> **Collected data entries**
-- Opening Marker --

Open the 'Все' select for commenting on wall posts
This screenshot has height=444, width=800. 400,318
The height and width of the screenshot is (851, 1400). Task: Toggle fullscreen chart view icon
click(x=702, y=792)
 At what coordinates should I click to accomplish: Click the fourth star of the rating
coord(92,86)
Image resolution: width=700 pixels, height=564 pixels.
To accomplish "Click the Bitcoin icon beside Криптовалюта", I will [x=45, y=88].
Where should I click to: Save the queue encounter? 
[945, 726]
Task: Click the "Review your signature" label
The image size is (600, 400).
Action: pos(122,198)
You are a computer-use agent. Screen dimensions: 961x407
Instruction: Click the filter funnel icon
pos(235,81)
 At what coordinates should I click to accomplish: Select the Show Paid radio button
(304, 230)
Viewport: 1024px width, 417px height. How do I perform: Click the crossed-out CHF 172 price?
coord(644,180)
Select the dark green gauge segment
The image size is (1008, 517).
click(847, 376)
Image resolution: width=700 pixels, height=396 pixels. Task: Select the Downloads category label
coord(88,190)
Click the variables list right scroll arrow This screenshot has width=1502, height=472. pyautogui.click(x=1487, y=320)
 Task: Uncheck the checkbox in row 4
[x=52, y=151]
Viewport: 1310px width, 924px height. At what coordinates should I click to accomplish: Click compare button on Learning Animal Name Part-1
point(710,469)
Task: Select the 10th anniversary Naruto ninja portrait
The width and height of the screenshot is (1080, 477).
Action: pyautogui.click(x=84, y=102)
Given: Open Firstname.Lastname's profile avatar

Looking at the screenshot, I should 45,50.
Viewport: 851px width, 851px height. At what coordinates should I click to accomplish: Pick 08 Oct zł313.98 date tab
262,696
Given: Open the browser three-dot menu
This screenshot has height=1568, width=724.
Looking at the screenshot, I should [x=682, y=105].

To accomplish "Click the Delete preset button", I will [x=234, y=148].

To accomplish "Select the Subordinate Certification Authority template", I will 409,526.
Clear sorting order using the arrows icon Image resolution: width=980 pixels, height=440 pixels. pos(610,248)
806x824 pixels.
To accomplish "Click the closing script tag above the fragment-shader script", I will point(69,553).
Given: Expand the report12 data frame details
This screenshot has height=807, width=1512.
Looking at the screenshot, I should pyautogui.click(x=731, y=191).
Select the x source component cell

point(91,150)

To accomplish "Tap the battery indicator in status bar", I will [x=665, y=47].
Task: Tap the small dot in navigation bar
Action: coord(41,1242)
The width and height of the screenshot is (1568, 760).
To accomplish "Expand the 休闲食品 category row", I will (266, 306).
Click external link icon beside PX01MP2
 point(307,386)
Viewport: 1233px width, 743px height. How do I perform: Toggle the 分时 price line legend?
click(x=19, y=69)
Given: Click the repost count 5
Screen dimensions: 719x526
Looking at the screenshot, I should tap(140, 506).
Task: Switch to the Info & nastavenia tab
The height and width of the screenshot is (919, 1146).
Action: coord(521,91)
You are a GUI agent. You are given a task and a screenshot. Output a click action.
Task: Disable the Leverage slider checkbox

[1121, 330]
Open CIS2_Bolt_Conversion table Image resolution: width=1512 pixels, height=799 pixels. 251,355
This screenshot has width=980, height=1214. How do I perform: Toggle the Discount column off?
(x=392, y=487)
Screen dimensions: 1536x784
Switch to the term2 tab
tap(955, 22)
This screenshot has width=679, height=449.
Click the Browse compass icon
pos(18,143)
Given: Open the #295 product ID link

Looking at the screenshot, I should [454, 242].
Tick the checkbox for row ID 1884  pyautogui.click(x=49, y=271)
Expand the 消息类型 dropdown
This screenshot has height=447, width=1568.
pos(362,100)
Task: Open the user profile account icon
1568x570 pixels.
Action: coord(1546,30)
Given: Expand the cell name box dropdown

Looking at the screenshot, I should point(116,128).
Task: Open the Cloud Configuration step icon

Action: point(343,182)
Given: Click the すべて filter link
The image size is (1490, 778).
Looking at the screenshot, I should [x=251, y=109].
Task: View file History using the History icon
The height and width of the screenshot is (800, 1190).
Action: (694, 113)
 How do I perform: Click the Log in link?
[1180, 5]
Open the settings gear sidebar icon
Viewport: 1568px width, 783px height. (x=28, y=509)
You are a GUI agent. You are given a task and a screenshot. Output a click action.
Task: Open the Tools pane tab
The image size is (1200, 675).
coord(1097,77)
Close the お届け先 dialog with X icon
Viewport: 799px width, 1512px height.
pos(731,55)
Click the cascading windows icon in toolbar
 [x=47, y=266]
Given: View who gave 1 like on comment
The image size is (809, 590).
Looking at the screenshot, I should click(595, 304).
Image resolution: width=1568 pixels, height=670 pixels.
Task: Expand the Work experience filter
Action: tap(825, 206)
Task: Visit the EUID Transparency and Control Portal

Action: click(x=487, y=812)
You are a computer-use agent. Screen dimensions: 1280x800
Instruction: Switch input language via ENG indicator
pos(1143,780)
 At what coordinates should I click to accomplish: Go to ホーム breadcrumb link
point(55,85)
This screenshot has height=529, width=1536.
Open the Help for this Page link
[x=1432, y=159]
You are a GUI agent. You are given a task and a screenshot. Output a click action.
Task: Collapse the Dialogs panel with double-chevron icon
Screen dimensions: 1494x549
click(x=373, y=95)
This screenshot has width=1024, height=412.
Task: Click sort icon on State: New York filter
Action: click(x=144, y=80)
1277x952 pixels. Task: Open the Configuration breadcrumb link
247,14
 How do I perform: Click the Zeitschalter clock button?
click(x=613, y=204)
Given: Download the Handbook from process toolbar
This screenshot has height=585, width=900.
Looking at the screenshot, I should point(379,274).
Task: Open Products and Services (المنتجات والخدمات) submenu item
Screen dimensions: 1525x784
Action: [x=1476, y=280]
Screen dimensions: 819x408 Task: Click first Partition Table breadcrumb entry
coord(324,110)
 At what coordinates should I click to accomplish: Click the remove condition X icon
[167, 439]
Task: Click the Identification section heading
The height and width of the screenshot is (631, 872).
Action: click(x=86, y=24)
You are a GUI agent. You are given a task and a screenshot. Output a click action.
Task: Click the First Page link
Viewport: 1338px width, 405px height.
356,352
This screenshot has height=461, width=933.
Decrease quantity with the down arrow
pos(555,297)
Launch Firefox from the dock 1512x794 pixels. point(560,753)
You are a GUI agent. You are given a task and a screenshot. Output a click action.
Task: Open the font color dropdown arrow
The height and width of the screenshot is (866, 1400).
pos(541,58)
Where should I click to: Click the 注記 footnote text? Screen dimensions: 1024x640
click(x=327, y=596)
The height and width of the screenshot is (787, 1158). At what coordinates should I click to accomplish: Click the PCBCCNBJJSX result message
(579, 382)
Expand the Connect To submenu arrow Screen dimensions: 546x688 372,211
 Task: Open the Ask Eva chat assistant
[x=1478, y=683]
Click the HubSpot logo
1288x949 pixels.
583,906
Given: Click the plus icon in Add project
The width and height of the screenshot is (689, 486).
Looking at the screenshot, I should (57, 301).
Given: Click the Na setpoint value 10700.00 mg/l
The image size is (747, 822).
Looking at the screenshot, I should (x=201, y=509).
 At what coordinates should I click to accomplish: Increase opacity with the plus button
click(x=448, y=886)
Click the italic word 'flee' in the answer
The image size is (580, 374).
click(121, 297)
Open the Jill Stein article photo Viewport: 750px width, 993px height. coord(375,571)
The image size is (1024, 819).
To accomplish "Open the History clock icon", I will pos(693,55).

-- Closing Marker --

> **Goal of the exercise**
Give back, unchanged, the line that holds "The height and width of the screenshot is (787, 1158)." along with all lines after it through the last line above.

> **Your response**
The height and width of the screenshot is (787, 1158). At what coordinates should I click to accomplish: Click the PCBCCNBJJSX result message
(579, 382)
Expand the Connect To submenu arrow Screen dimensions: 546x688 372,211
 Task: Open the Ask Eva chat assistant
[x=1478, y=683]
Click the HubSpot logo
1288x949 pixels.
583,906
Given: Click the plus icon in Add project
The width and height of the screenshot is (689, 486).
Looking at the screenshot, I should (57, 301).
Given: Click the Na setpoint value 10700.00 mg/l
The image size is (747, 822).
Looking at the screenshot, I should (x=201, y=509).
 At what coordinates should I click to accomplish: Increase opacity with the plus button
click(x=448, y=886)
Click the italic word 'flee' in the answer
The image size is (580, 374).
click(121, 297)
Open the Jill Stein article photo Viewport: 750px width, 993px height. coord(375,571)
The image size is (1024, 819).
To accomplish "Open the History clock icon", I will pos(693,55).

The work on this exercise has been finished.